■ Task material ■

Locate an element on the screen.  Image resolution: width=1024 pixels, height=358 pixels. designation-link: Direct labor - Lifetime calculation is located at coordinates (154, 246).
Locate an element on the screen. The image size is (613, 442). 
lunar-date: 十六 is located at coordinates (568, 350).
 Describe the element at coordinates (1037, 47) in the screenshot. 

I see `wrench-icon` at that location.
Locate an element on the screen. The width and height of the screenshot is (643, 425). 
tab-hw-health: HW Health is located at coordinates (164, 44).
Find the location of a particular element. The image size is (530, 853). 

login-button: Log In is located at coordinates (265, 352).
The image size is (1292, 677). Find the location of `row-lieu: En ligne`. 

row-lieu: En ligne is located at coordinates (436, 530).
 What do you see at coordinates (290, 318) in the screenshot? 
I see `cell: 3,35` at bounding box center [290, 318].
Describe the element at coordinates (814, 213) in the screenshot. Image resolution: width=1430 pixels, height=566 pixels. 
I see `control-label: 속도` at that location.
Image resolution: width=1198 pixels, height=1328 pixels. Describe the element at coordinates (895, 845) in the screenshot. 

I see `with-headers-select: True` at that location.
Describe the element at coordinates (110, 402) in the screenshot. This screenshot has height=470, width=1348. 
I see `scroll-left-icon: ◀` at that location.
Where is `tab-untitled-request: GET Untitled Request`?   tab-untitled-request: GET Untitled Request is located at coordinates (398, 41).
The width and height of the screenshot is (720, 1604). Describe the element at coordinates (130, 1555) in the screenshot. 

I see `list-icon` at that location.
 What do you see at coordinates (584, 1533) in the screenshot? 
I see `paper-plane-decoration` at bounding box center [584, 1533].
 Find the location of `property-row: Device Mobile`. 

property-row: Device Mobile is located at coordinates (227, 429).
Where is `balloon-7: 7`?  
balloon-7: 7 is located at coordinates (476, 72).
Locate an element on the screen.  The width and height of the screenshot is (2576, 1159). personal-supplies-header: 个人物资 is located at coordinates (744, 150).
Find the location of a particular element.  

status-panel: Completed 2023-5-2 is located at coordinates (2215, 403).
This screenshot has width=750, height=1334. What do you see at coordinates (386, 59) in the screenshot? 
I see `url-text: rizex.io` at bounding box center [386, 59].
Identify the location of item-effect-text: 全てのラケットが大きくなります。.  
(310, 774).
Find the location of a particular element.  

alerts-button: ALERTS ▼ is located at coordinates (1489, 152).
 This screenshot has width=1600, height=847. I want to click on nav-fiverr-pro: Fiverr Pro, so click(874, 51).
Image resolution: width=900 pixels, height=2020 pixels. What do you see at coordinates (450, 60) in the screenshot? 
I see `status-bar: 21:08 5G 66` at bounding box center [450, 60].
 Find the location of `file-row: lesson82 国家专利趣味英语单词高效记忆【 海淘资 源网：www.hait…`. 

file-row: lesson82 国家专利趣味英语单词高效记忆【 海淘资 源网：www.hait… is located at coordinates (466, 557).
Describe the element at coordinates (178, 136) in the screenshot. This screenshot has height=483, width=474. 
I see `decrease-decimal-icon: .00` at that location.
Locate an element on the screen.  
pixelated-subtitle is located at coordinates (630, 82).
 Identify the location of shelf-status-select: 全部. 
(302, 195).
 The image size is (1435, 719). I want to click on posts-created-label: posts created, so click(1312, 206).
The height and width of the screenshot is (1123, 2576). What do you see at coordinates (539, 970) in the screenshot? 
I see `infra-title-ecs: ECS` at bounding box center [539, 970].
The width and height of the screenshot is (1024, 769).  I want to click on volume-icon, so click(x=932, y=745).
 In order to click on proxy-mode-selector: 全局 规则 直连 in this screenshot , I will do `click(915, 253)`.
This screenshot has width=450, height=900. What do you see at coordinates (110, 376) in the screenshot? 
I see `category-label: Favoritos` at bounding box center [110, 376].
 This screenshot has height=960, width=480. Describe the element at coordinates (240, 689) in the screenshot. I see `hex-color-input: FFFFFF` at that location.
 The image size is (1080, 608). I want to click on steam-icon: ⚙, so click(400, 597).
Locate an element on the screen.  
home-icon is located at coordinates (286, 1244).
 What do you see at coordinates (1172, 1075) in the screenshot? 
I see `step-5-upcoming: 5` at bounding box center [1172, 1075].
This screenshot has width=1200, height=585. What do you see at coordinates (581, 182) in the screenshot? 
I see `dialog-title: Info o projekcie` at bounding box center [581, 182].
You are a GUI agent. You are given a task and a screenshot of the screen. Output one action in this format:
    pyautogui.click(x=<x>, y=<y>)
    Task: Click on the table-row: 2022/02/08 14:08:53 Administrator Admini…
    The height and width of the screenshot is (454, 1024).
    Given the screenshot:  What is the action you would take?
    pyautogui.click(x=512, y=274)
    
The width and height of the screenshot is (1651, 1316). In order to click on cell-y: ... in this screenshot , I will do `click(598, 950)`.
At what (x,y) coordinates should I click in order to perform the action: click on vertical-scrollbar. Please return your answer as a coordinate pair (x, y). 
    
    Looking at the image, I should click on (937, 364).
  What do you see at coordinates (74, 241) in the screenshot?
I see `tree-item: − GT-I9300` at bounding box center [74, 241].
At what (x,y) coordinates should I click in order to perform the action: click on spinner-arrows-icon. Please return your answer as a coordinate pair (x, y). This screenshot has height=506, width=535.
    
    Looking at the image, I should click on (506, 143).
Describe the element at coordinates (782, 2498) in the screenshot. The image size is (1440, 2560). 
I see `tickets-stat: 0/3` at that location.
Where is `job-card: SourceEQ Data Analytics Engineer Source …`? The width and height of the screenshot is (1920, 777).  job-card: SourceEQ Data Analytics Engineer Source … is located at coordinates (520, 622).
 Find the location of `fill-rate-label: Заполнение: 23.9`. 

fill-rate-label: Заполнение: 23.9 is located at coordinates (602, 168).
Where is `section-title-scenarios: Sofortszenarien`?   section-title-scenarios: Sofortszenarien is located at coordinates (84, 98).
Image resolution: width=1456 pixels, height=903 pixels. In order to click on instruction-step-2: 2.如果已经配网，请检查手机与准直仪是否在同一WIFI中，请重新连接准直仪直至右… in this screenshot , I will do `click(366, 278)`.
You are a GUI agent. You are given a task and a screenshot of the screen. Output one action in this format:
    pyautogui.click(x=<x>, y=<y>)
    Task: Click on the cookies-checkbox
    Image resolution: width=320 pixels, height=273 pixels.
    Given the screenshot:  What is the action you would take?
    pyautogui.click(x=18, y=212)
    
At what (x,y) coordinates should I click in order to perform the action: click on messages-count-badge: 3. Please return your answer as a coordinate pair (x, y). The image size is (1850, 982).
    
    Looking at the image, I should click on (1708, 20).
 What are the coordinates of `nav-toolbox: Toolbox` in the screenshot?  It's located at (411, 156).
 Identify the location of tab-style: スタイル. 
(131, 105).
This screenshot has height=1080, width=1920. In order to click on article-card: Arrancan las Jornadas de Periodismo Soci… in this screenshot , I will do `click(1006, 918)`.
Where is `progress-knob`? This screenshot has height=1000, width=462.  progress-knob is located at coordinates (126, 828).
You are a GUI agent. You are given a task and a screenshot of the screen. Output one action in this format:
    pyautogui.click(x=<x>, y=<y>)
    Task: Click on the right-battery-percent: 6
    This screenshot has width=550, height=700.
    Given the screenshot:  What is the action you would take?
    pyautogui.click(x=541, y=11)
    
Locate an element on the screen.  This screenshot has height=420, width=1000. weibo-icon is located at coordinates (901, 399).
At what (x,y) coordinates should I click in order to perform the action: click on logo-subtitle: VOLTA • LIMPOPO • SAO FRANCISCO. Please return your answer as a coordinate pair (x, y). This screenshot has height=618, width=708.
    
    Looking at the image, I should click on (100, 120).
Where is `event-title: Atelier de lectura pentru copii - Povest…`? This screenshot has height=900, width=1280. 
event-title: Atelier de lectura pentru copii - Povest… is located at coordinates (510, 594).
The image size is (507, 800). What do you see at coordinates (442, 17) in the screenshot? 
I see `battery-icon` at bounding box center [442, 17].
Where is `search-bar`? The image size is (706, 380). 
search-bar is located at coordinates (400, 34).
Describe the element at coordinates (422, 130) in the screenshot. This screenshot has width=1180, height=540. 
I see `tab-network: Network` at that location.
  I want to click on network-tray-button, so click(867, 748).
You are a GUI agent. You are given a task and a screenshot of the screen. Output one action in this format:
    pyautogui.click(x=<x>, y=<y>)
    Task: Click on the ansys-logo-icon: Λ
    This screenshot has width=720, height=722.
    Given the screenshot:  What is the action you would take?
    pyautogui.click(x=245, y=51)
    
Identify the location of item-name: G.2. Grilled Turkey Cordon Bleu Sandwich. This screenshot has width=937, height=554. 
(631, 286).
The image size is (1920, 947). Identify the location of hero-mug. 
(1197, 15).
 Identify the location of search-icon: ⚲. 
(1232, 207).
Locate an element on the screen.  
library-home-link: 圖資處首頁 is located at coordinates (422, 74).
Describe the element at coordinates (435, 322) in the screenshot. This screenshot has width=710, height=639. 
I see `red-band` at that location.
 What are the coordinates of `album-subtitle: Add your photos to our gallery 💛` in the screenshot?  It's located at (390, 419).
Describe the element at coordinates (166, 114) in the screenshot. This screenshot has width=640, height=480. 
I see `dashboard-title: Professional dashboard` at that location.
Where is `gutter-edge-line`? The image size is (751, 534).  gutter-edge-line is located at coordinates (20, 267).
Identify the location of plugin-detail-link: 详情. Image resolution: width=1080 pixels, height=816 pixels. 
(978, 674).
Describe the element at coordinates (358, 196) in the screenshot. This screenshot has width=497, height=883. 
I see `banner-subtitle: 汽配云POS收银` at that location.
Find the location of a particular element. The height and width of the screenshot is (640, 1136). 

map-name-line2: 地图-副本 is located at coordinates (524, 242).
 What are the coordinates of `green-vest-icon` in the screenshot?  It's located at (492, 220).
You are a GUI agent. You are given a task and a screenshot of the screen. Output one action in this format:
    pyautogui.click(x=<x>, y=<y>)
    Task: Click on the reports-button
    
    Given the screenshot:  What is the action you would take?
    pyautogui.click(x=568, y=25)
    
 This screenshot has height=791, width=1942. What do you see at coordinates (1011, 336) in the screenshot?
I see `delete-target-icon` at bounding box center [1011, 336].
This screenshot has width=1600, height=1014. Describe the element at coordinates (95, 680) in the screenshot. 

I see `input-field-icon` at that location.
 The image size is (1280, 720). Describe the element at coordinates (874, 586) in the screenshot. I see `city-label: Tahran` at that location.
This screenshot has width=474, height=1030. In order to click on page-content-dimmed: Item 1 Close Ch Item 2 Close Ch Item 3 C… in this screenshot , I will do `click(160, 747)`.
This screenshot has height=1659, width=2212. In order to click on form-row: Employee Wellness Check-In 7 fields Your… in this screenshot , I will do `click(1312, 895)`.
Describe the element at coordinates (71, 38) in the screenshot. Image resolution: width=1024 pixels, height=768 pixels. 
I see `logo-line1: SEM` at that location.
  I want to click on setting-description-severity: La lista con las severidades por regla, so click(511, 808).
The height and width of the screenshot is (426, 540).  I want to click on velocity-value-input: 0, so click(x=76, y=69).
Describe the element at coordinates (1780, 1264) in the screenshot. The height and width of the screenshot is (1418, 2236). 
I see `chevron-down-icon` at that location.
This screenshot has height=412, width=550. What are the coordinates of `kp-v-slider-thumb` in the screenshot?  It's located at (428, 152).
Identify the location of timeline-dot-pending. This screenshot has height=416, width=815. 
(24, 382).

■ The problem ■
Edit the records from the line with "Identify the location of plugin-detail-link: 详情." to the line with "center [1011, 336]." by replacing "Identify" with "Determine", leaving everything else unchanged.

■ Result ■
Determine the location of plugin-detail-link: 详情. Image resolution: width=1080 pixels, height=816 pixels. 
(978, 674).
Describe the element at coordinates (358, 196) in the screenshot. This screenshot has width=497, height=883. 
I see `banner-subtitle: 汽配云POS收银` at that location.
Find the location of a particular element. The height and width of the screenshot is (640, 1136). 

map-name-line2: 地图-副本 is located at coordinates (524, 242).
 What are the coordinates of `green-vest-icon` in the screenshot?  It's located at (492, 220).
You are a GUI agent. You are given a task and a screenshot of the screen. Output one action in this format:
    pyautogui.click(x=<x>, y=<y>)
    Task: Click on the reports-button
    
    Given the screenshot:  What is the action you would take?
    pyautogui.click(x=568, y=25)
    
 This screenshot has height=791, width=1942. What do you see at coordinates (1011, 336) in the screenshot?
I see `delete-target-icon` at bounding box center [1011, 336].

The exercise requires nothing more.